Data Wrangling with Pipes

Pipes and Data Wrangling

Tutorial Goals

In this tutorial, we will:

Introduce the idea of a “pipe” for doing data wrangling using the dplyr package
Use a filter argument as a way to include or exclude certain rows in our data
Create plots inside our pipe based on the filtering we have done
Make a summary table using the summarise function and group_by in a pipe

Another tidyverse package

ggplot2 is one of many packages in the tidyverse, but let’s talk about another one…

dplyr (usually pronounced as “d plyer”) offers some additional functions that help with “data wrangling.” The name of the package comes from the idea of “plying” data to extract information!

Installed through tidyverse

If you have already installed tidyverse on your computer (or in your RStudio Cloud Project), then you have dplyr installed as well! Just be sure to run library(tidyverse) before using dplyr functions to activate the package.

What is Data Wrangling?

Data wrangling involves basic manipulation with data to prepare for analysis. Some examples include:

Cleaning data
Filtering select variables to mask outliers or focus on specific categories.
Converting a variable type to another data type (e.g., from numeric to binary)
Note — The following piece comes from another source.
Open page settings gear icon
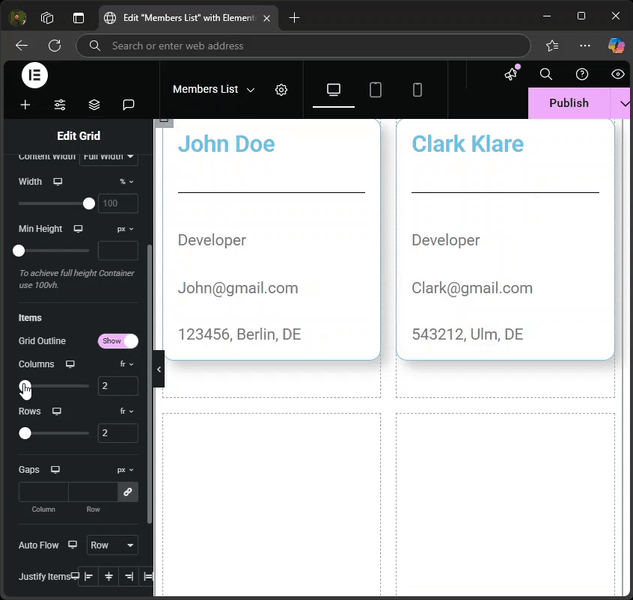The height and width of the screenshot is (600, 633). point(281,90)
We’ll largely focus on the second of these things in this tutorial!

Filtering Numerically

Mini Class Data

Let’s take a look at this small data frame, representing 10 students in a class

Class

Introducing Pipes

A pipe is the name of pairing two symbols: |>. In many ways, it’s like using + to connect lines of your ggplot. Think of it as an and then statement, where you are proceeding through commands in logical order.

The vertical line | can typically be found over the enter key on your keyboard and may also require you to hold “shift” while pressing it.

Our goal in words

Perhaps we would like to see students who have at least 1 sibling. We’d like to tell R…

call on the Class dataframe (and then)
filter siblings to be greater than 0

Our goal in code

Class |>
  filter(siblings > 0)

less/greater than or equal

We can also make a less than or equal to (<=) or greater than or equal to (>=) argument.

Class |>
  filter(siblings >= 1)

Try it!

Use a filter argument in a pipe to output only students who are less than 67 inches tall.

Class |>
  ______________

Class |>
  filter(height _____)

Filtering Categorically

Filter by academic level

The above examples involve filtering numeric variables, but we can also filter to include/exclude various levels of a categorical variable.

For example, what if we only wanted to select students who were Freshman from the class?

Class |>
  filter(acad_level == "Freshman")

How did we set that up?

In R, think of the double equals (==) as like saying “matches.”

In the previous example, we might read that as acad_level matches Freshman.

Also notice we need quotation marks around Freshman. To select specific names, use quotation marks. To filter down to value ranges, no quotation marks needed.

Does NOT match this category

We might also choose to simply exclude one category. We can do that with != which you should read as “Does not match.”

How would we select all students that are not a Sophomore?

Class |>
  filter(acad_level __ ____________)

Class |>
  filter(acad_level != ____________)

Class |>
  filter(acad_level != "Sophomore")

Watch for cAsE and exact letter matches

I hope you were successful to notice we needed to select Sophomore rather than Sophomores (plural) or sophomore (lowercase).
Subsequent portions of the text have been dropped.